All of lore.kernel.org
 help / color / mirror / Atom feed
From: Marco Elver <elver@google.com>
To: Eric Dumazet <edumazet@google.com>
Cc: Peter Zijlstra <peterz@infradead.org>,
	LKML <linux-kernel@vger.kernel.org>,
	David Miller <davem@davemloft.net>,
	Jakub Kicinski <kuba@kernel.org>, netdev <netdev@vger.kernel.org>,
	Steven Rostedt <rostedt@goodmis.org>
Subject: Re: [PATCH] random32: Use rcuidle variant for tracepoint
Date: Fri, 21 Aug 2020 17:35:32 +0200	[thread overview]
Message-ID: <20200821153532.GA3205540@elver.google.com> (raw)
In-Reply-To: <CANn89i+1MQRCSRVg-af758en5e9nwQBes3aBSjQ6BY1pV5+HdQ@mail.gmail.com>

On Fri, Aug 21, 2020 at 08:06AM -0700, Eric Dumazet wrote:
> On Fri, Aug 21, 2020 at 1:59 AM <peterz@infradead.org> wrote:
> >
> > On Fri, Aug 21, 2020 at 08:30:43AM +0200, Marco Elver wrote:
> > > With KCSAN enabled, prandom_u32() may be called from any context,
> > > including idle CPUs.
> > >
> > > Therefore, switch to using trace_prandom_u32_rcuidle(), to avoid various
> > > issues due to recursion and lockdep warnings when KCSAN and tracing is
> > > enabled.

STATED PROBLEM
Who appears on the Cc line of the mailing-list message? Give each name with its email address. The listing that follows comes from a separate source.

DATASET SECTION
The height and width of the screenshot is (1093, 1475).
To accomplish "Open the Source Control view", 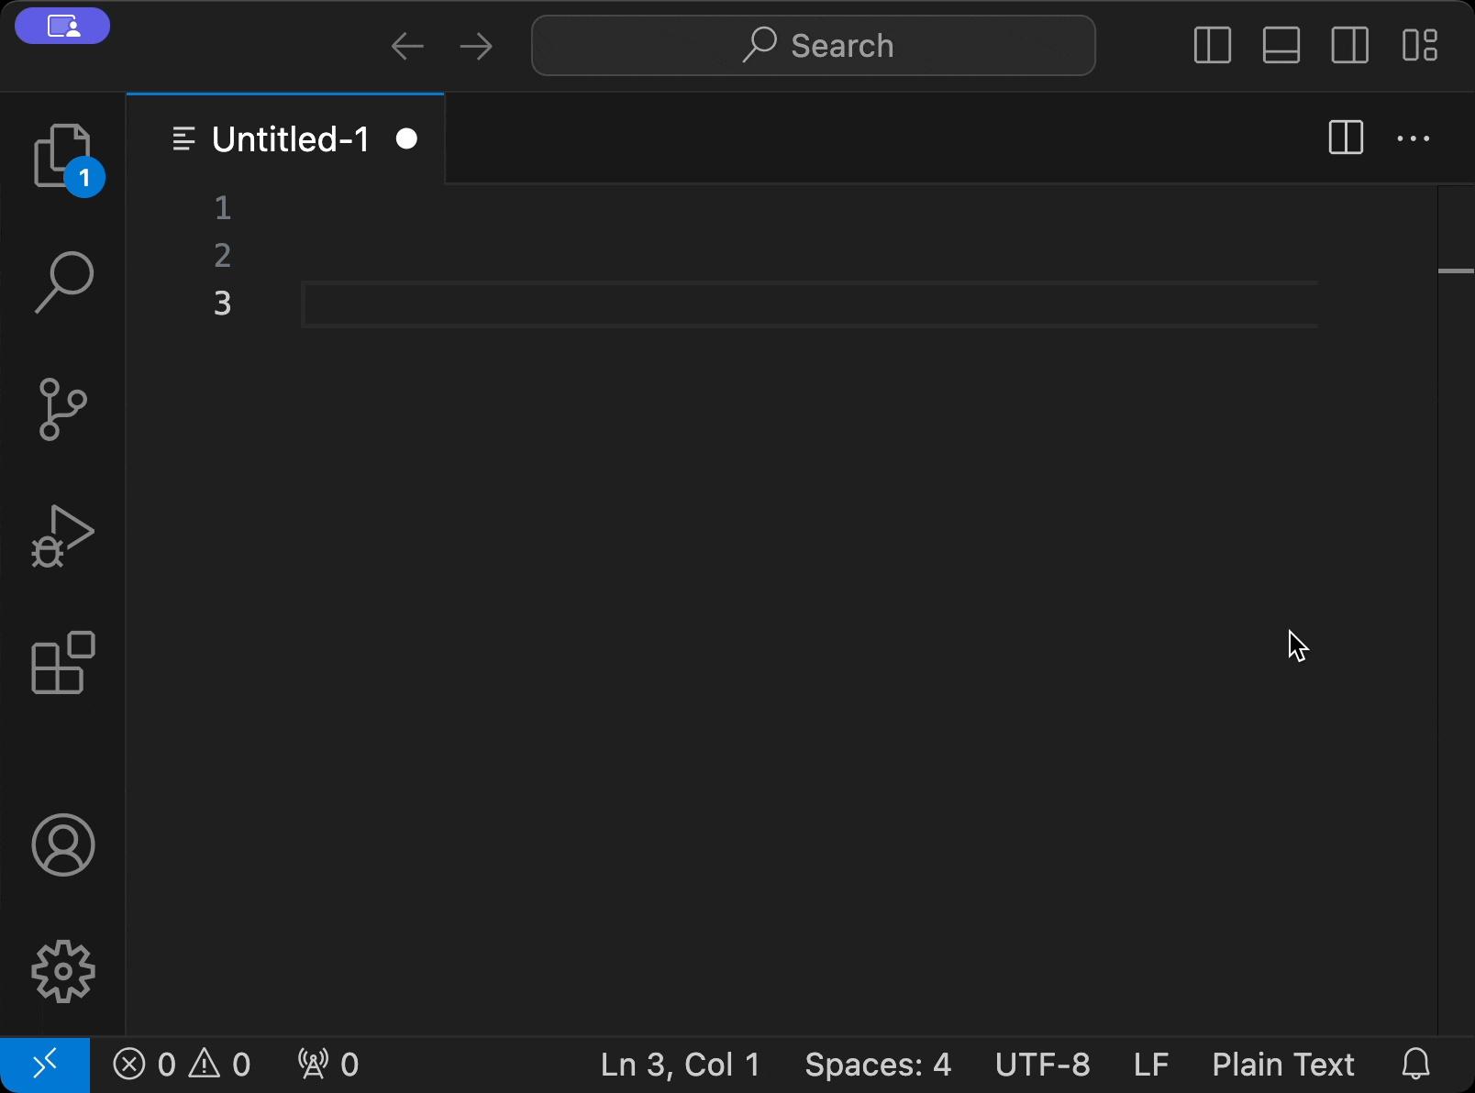I will pos(62,409).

TASK RESULT
Peter Zijlstra <peterz@infradead.org>
LKML <linux-kernel@vger.kernel.org>
David Miller <davem@davemloft.net>
Jakub Kicinski <kuba@kernel.org>
netdev <netdev@vger.kernel.org>
Steven Rostedt <rostedt@goodmis.org>